Карл Майклсон так описывает библейское учение о потаенности Бога: «Потаенность — это способ существования Бога. Он потаен ex officio. Потаенность присуща Его природе как Бога... Учение о потаенности Бога... вовсе не продиктовано отчаянием и не есть уступка конечности человеческого бытия, но это положительное описание Самого Бога, которое оказывается для нас спасительным. Оно предостерегает человека как от поисков Бога в неверном месте, так и от недостаточной серьезности, когда речь идет о значении Бога в реальном мире»18.

Идея потаенности библейского Бога стоит в самом центре учения о Боге. Она настолько настоятельна, что Паскаль передал ее суть следующим образом: «Не может быть истинной религия, не утверждающая потаенность Бога19. Это значит, что Бог открывает Себя там и так, как Он Сам хочет, а не как хотелось бы человеку. И Он всякий раз открывает Себя как Того, Кто всегда отличен от человека, безусловно на стороне человека, но в то же время совершенно недоступен для принуждения и не может быть объектом манипуляций. Именно Его абсолютная потаенность отличает Бога от божеств племени, которых человек задабривает и умилостивляет посредством жертвоприношений, и от метафизического божества, которое человек самонадеянно включает в завершенную систему мысли. Стремление использовать Бога как главную фигуру в онтологической системе не многим отличается от попыток человека льстиво упрашивать Его послать дождь на посевы. Потаенного Бога Библии нельзя использовать никаким образом.

Но какую роль в этой потаенности Бога играет Иисус из Назарета? Если бы Иисус был теофанией, «явлением Бога» в обычном религиозном смысле, то потаенность Бога была бы этим отменена. Но это не так. Бог не «является» в Иисусе, Он скрывает Себя в яслях человеческой истории. Он скрывает Себя в том смысле, о котором мы только что говорили, когда пока­зали, что Он отличен от всего, чего требуют и ждут от своих богов религиозные люди. В Иисусе Бог не перестает быть потаенным, но встречается с человеком как недоступный Другой. Он не «является», а показывает человеку, что, оставаясь потаенным, Он действует в человеческой истории.

Неудивительно, что попытки людей сделать Иисуса объектом религиозных манипуляций (неважно, в мифологической или в метафизической системе) никогда не бывали по-настоящему успешными. В Иисусе Бог отказывается от исполнения ожиданий племени и от разрешения философских недоумений. Как говорит Бонхёффер, через Иисуса Бог учит человека обходиться без Него, стать зрелым и свободным от детской зависимости, т.е.

 


стать человеком в полной мере. Поэтому действие Бога в Иисусе не слишком помогает тем, кто надеется найти ключ к созданию какой-либо окончательной системы. Бог не позволяет использовать Себя подобным образом. Он не хочет, чтобы человек навсегда остался подростком; напротив, Он стремится передать ему ответственность за мир.
============================================================
- **Задания**
1. Какая религия, по словам Паскаля из отрывка о потаенности Бога, не может быть истинной?
2. Продолжите отрывок о потаенности Бога с того места, где он заканчивается.
Материал ниже никак не связан с отрывком.

- **Исходный материал**
============================================================
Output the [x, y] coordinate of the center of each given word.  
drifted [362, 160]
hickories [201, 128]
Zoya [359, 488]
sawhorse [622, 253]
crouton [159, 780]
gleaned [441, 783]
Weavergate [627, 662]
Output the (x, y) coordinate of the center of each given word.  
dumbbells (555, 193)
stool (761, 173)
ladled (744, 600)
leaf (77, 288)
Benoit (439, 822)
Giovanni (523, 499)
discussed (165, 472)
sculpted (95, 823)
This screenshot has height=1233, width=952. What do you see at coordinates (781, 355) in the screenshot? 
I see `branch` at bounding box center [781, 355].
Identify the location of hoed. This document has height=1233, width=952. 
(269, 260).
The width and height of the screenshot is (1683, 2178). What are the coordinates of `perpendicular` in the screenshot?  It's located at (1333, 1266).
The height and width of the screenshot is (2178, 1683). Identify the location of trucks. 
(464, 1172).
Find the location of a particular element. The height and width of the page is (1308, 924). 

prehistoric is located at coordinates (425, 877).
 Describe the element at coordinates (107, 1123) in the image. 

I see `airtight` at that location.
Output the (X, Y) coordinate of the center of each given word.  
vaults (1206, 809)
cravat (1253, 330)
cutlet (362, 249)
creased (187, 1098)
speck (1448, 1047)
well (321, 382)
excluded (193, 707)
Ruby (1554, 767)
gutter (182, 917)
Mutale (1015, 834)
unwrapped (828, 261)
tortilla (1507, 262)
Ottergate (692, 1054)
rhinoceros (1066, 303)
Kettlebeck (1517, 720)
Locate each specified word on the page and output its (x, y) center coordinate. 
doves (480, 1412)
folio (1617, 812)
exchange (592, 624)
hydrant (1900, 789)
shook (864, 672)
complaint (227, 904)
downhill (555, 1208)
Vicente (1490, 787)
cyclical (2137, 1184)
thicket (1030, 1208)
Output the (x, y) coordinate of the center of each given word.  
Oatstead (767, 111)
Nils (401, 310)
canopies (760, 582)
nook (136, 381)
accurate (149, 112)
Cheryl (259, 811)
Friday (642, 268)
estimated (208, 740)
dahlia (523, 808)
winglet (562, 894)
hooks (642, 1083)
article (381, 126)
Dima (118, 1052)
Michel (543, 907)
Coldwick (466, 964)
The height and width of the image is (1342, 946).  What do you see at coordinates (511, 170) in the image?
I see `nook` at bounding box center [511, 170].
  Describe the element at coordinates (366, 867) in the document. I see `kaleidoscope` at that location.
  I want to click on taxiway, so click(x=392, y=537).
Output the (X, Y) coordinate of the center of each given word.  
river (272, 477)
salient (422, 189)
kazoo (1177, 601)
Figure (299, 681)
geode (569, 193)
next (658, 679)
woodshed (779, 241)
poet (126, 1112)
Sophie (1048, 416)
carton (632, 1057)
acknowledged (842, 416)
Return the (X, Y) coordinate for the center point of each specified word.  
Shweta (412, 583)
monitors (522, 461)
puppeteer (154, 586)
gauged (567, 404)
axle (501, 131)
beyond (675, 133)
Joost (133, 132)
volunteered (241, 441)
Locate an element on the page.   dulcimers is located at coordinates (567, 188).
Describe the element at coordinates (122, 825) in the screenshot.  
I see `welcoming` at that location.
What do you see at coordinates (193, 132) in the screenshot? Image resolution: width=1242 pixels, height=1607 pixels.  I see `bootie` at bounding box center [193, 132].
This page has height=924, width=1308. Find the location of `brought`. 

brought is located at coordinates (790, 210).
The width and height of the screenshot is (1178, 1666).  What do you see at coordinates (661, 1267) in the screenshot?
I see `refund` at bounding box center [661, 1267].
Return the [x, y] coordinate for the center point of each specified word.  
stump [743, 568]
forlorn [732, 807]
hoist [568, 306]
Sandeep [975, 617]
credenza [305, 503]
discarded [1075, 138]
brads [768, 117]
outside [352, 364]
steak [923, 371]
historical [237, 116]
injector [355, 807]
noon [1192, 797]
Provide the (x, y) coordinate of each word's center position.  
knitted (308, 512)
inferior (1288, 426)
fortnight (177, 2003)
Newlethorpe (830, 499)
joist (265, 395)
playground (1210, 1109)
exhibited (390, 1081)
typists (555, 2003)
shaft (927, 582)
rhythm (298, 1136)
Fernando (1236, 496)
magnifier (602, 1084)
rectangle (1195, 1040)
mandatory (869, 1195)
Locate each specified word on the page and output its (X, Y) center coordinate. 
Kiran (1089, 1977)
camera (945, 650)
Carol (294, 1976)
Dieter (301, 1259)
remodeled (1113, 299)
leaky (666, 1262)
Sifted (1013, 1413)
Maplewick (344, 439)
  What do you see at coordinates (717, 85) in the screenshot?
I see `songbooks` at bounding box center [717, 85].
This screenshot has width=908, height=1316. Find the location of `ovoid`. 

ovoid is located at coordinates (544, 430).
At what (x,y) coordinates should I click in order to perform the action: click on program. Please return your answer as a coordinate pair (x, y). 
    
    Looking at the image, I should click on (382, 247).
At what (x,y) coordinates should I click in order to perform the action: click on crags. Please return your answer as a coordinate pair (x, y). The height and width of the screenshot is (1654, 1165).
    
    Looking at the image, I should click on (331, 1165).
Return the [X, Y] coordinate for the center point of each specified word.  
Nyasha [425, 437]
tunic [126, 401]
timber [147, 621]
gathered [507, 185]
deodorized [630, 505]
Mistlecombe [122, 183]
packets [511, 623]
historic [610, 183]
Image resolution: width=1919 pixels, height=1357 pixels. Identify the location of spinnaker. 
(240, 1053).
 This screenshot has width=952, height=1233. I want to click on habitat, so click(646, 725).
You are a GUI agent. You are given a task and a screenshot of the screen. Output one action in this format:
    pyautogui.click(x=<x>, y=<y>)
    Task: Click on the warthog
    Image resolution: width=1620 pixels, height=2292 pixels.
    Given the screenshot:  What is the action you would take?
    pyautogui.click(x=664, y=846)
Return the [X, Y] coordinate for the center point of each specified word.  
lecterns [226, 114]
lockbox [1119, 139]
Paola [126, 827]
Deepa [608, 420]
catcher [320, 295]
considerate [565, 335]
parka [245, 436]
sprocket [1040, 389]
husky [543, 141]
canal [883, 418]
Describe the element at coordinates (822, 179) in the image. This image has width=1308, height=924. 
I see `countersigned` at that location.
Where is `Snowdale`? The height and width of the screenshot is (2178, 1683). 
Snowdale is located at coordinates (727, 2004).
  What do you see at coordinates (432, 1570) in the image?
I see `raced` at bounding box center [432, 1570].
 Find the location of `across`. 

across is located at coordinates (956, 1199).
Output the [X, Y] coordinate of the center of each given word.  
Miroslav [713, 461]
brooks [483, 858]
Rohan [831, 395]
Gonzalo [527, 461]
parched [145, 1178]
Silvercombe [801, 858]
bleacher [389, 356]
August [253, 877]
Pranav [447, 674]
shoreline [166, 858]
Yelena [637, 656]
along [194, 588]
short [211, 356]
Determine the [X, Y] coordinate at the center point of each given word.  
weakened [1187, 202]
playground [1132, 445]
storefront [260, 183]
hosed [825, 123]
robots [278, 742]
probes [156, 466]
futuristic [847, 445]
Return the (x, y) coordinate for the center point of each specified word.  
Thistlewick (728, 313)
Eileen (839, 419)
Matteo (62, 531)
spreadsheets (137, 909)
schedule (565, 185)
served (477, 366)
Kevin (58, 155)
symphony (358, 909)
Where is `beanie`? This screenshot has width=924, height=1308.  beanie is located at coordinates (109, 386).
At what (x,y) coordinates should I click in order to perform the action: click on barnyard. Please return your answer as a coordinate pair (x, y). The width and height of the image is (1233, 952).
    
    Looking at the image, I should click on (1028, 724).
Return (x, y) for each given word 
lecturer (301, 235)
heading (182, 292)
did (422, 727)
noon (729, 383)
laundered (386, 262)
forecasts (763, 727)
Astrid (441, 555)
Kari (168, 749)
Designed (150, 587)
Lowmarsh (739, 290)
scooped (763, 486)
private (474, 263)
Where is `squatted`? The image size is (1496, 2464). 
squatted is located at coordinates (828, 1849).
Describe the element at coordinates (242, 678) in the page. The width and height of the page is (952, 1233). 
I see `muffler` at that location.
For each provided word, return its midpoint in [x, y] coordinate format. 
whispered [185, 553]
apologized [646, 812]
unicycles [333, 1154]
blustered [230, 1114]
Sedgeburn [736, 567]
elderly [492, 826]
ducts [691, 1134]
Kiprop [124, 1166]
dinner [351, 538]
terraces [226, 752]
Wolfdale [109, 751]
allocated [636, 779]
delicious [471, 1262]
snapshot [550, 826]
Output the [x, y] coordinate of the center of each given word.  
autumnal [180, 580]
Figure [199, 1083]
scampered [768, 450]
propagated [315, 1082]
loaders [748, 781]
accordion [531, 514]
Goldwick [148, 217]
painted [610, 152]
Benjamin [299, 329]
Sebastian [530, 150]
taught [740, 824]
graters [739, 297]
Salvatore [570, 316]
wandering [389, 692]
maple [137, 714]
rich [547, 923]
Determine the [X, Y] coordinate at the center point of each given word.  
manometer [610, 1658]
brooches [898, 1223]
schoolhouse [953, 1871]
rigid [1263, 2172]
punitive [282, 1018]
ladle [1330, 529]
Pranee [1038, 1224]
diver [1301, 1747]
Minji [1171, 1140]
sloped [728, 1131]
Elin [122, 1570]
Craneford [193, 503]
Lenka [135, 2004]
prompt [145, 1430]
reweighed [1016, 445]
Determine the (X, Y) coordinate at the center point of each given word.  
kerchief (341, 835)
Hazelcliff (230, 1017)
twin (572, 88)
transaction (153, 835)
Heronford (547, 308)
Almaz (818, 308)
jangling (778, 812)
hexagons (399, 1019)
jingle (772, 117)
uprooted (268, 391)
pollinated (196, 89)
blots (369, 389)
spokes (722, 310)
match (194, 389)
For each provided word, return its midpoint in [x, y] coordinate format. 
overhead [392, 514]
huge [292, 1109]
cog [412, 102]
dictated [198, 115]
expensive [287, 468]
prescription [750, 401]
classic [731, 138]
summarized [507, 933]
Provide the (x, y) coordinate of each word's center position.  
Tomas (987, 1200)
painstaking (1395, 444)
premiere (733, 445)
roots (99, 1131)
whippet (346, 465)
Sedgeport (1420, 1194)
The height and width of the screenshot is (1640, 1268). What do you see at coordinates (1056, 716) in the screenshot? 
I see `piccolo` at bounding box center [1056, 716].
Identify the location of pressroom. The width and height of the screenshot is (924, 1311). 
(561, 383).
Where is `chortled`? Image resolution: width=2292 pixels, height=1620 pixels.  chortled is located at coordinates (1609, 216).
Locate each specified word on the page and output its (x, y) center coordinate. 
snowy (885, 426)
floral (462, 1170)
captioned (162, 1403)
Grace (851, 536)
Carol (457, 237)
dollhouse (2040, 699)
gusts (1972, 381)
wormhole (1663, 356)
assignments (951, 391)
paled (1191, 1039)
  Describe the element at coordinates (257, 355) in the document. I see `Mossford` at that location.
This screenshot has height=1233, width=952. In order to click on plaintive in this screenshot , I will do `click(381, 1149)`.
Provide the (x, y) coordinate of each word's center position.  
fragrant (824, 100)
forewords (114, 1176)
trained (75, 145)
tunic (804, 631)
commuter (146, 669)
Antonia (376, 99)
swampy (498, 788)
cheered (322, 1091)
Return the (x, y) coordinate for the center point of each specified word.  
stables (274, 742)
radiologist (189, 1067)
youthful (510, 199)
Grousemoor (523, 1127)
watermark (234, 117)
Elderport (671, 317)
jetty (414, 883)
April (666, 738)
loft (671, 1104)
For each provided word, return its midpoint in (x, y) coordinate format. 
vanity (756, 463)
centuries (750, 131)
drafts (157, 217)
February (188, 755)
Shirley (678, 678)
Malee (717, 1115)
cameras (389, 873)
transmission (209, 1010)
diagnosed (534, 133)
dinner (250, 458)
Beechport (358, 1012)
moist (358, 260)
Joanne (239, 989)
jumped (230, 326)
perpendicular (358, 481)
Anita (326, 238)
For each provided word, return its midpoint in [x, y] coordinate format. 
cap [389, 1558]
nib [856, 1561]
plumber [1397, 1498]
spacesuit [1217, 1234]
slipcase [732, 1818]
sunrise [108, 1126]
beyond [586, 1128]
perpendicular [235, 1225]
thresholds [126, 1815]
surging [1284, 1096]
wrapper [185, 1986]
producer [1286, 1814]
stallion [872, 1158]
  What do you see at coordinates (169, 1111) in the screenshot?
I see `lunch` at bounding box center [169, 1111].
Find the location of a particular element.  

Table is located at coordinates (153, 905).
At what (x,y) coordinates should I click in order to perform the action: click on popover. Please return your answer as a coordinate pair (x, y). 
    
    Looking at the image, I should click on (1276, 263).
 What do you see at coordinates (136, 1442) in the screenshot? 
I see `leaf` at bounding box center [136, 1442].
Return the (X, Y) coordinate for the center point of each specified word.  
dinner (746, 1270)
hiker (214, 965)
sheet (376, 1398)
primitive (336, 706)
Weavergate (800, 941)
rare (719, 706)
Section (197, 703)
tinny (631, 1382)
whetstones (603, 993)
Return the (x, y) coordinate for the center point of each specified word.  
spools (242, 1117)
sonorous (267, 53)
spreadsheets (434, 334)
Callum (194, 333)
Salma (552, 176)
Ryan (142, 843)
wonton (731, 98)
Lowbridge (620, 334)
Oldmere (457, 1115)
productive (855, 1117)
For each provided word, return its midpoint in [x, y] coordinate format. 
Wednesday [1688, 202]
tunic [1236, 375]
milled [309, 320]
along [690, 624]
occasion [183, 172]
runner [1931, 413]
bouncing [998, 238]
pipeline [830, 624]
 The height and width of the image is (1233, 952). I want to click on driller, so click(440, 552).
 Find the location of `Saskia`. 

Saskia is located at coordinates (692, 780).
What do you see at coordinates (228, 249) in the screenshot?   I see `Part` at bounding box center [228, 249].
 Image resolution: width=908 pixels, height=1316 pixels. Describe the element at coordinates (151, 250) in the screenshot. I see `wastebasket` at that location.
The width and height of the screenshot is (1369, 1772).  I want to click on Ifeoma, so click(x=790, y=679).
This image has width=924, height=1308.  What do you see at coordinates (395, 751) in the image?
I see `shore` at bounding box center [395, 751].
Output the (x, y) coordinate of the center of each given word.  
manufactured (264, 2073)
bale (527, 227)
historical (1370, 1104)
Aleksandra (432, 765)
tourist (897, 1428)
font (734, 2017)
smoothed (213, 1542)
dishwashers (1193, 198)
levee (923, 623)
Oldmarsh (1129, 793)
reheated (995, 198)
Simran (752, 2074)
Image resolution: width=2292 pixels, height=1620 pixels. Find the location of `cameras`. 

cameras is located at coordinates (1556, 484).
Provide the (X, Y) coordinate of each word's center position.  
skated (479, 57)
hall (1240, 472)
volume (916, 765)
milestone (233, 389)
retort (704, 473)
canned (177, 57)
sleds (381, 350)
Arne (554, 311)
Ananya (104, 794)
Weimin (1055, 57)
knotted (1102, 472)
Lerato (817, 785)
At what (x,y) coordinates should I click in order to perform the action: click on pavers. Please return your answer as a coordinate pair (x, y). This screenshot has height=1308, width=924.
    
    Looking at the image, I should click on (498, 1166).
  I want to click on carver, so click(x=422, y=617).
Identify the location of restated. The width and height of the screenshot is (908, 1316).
============================================================
- **Ответы**
1. Религия, которая не утверждает потаенность Бога.

2.
Однако требование держать ответ перед Богом исключает словесные ухищрения, с помощью которых теологи иногда пытаются убедить современных нонтеистов в том, что сегодня взгляды людей на существование Бога различаются только на уровне слов. Это не так. Хотя незаинтересованному наблюдателю может показаться, что нет различия между представлением о Боге, который отошел в сторону и отказывается выполнять человеческие команды, и утверждением о том, что Бога вообще нет, в действительности разница здесь огромная. Если считать, что человек, задавая вопросы и находя на них ответы, создает те смыслы, с помощью которых движется история, то остается крайне важный вопрос: придумал ли эту ответствен­ность сам человек или она ему дана!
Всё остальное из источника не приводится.